═══ GIVEN ENTRIES ═══

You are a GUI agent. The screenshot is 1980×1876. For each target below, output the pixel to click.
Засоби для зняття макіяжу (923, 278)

═══
═══ GIVEN ENTRIES ═══

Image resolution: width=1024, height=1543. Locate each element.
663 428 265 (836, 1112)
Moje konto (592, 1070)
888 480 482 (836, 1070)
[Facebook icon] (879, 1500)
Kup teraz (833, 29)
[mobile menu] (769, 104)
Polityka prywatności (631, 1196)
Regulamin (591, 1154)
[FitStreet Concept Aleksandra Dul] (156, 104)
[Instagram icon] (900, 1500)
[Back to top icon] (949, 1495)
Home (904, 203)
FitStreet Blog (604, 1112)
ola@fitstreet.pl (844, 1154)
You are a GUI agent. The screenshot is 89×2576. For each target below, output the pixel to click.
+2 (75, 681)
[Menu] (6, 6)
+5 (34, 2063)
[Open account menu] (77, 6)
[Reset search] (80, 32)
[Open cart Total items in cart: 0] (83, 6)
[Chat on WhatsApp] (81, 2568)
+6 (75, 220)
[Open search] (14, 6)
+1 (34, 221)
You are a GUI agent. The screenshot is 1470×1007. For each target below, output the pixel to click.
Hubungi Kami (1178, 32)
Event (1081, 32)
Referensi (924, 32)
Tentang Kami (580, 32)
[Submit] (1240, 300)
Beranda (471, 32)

═══
═══ GIVEN ENTRIES ═══

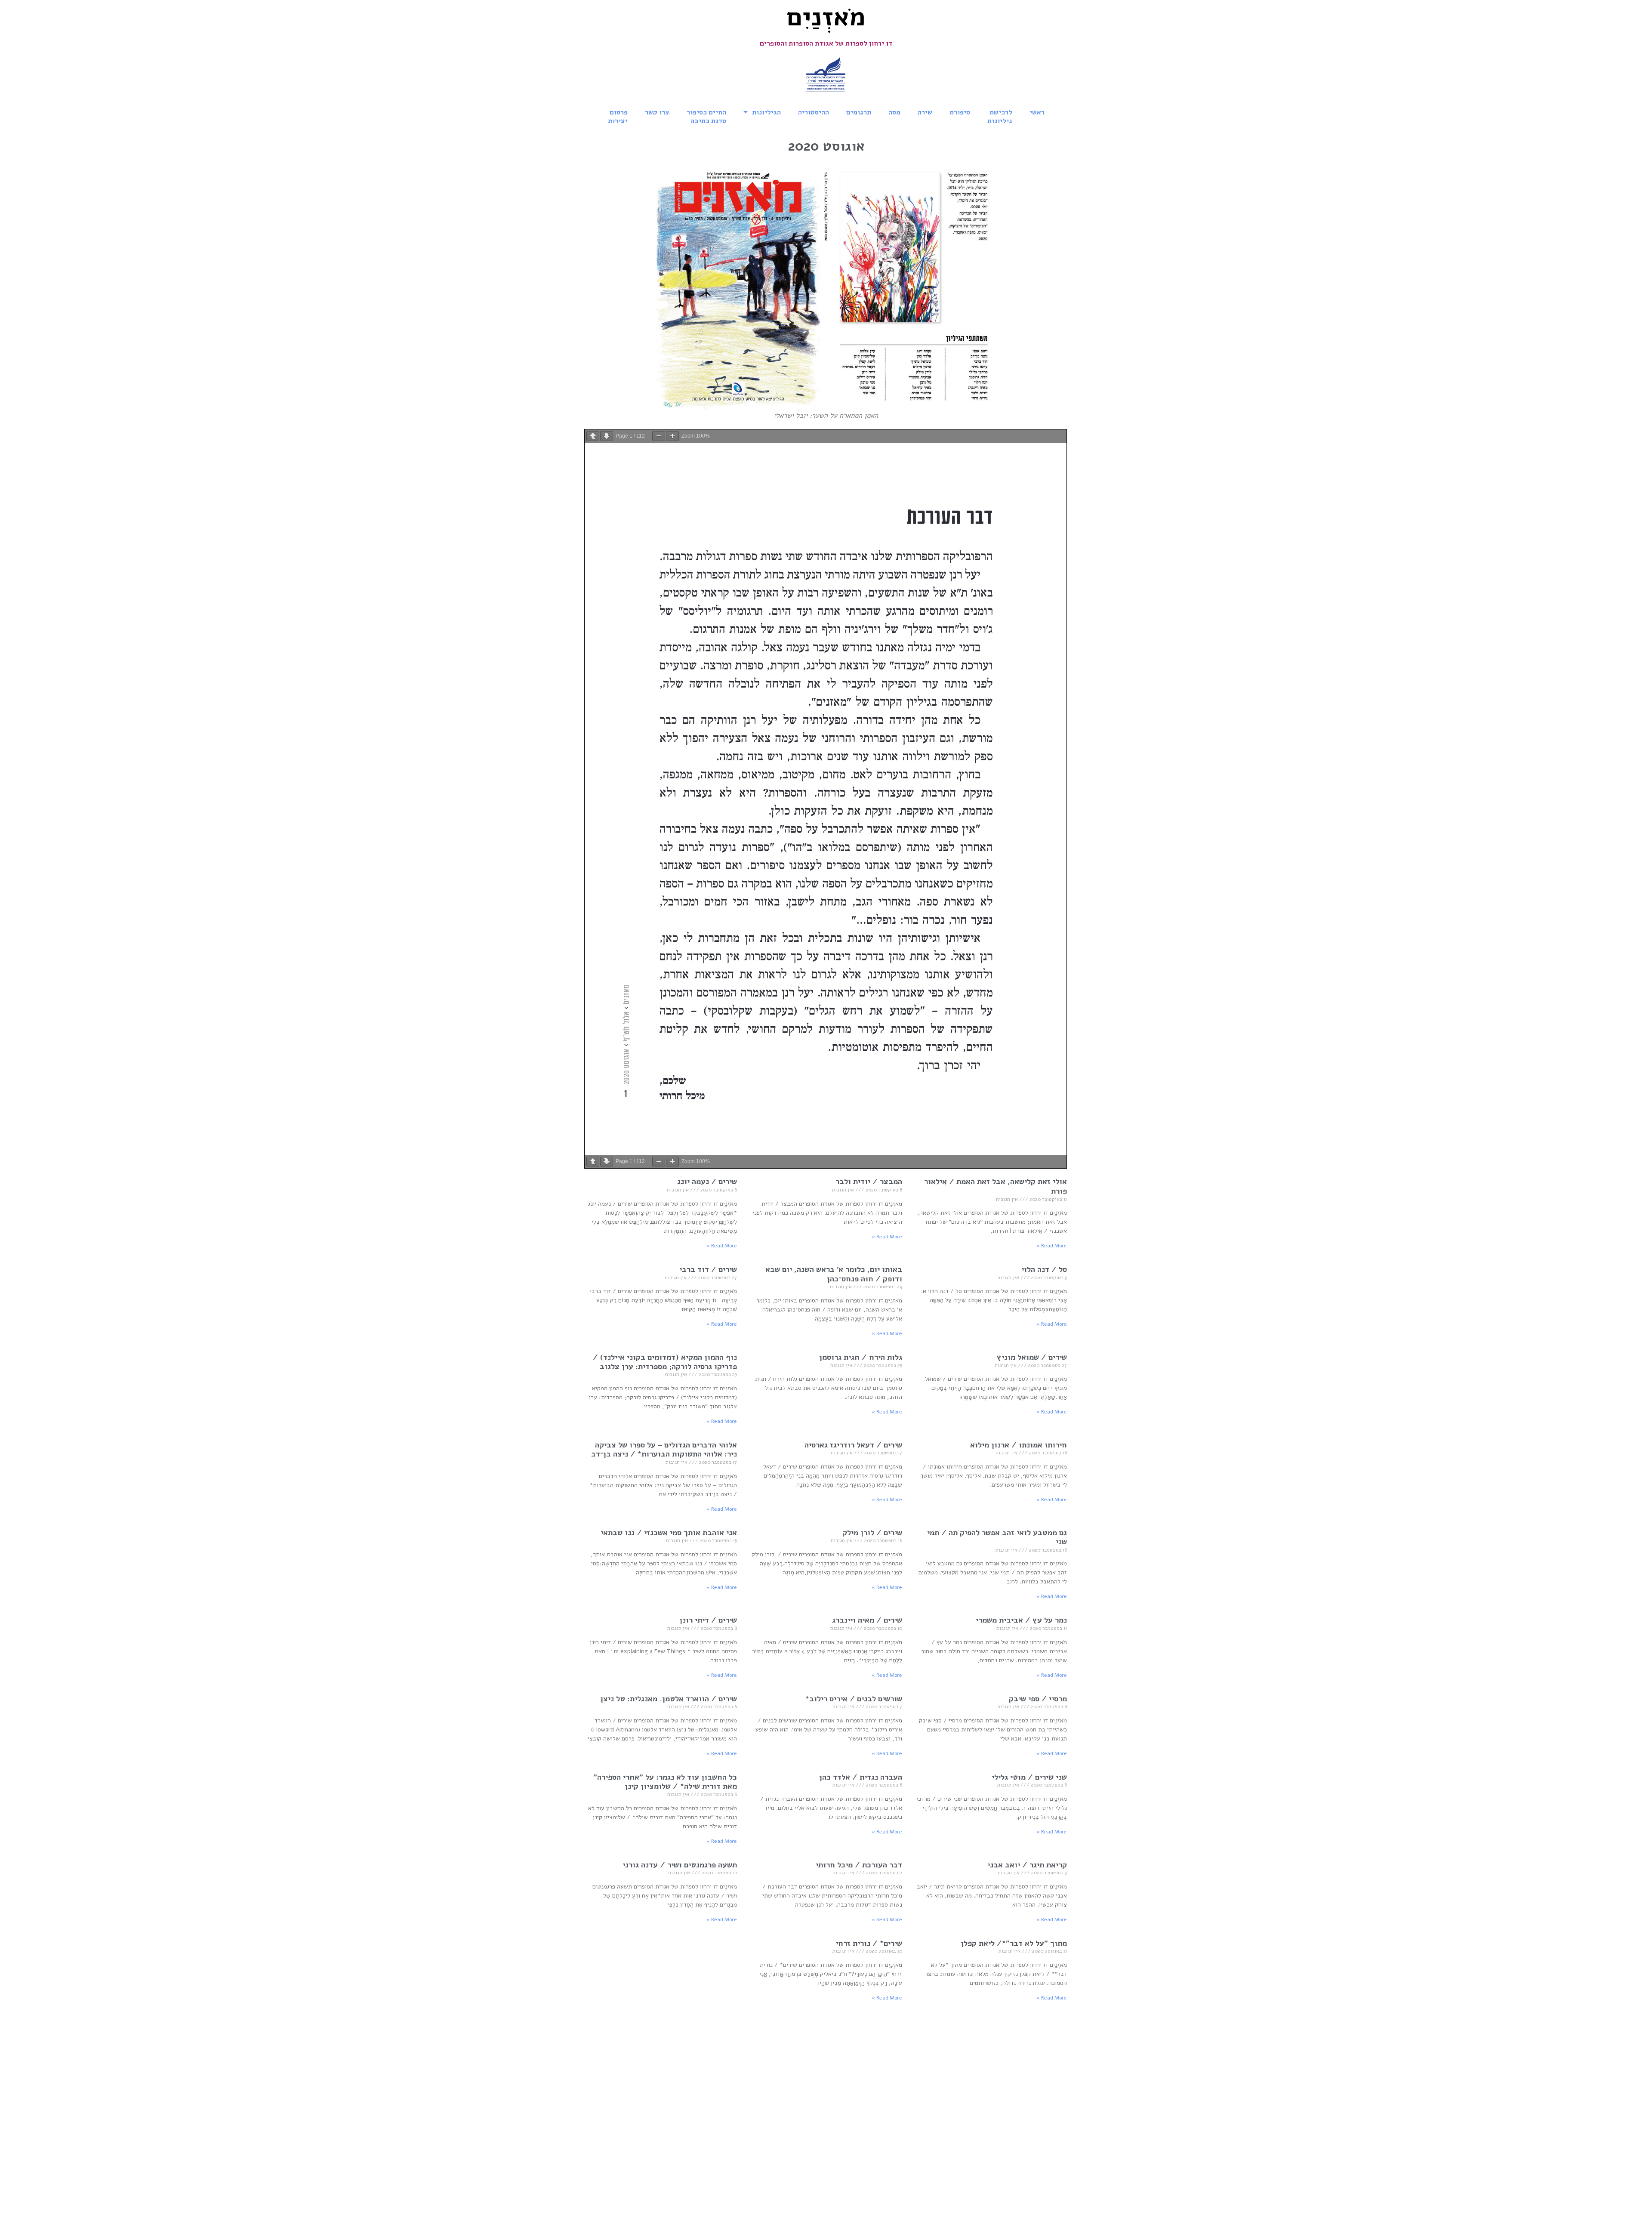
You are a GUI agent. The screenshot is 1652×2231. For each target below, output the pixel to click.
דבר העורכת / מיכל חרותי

═══

**WHAT THE TASK REQUIRES:**
Output exactly one stretch of the listing: from the line containing "Regulamin (591, 1154)" through the line containing "Referensi (924, 32)", both end lines included.

**OUTPUT FOR THIS TASK:**
Regulamin (591, 1154)
[FitStreet Concept Aleksandra Dul] (156, 104)
[Instagram icon] (900, 1500)
[Back to top icon] (949, 1495)
Home (904, 203)
FitStreet Blog (604, 1112)
ola@fitstreet.pl (844, 1154)
You are a GUI agent. The screenshot is 89×2576. For each target below, output the pixel to click.
+2 (75, 681)
[Menu] (6, 6)
+5 (34, 2063)
[Open account menu] (77, 6)
[Reset search] (80, 32)
[Open cart Total items in cart: 0] (83, 6)
[Chat on WhatsApp] (81, 2568)
+6 (75, 220)
[Open search] (14, 6)
+1 (34, 221)
You are a GUI agent. The screenshot is 1470×1007. For each target below, output the pixel to click.
Hubungi Kami (1178, 32)
Event (1081, 32)
Referensi (924, 32)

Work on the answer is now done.